Solution 2: Levelization based solution

Time complexity: O(n + logn) for one query, O(n + mlogn) for m queries if tree is immutable, O(m(n + logn)) for m queries if tree is mutable.

Solution 1 is actually good enough in terms of runtime and simplicity. Actually there's another approach which was actually my first solution for this problem, however it's kind of lengthy than the solution 1, but I think it is actually also a very good one.

This approach is centered around tree levelization, namely we are going to levelize each node with a marking of level number starting from 0 at the root. One can easily do this by a BFS traversal. Besides keeping a level number we also keep the parent node for each of the node we visited (This may not be necessary, but for efficiency we better keep it).

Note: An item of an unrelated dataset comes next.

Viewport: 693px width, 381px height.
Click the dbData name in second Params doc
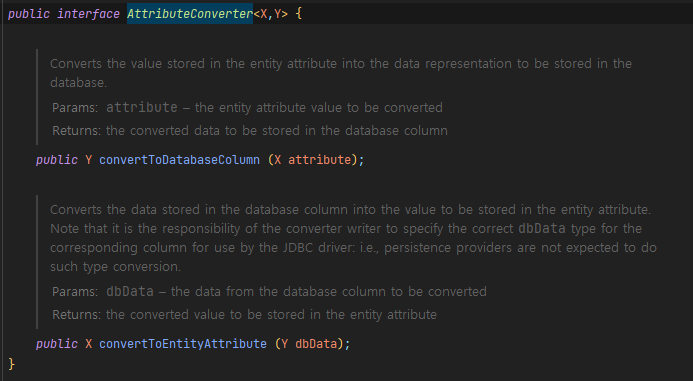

Then the algorithm is very simple, the following describes how we find LCA:

1) First we find out the levels of each node and their parent node, keep them in a hash table.

2) Given the two nodes, we lookup their level in the hash table.

3a) If they are of same level, trace back the two node simultaneously until they merge at one parent

3b) If they are not at same level, trace back the node with larger node level until the level is the same and then do 3a) step

This algorithm runs slower than solution 1 in the testcases of LeetCode OJ because it performs worse if the tree is mutable.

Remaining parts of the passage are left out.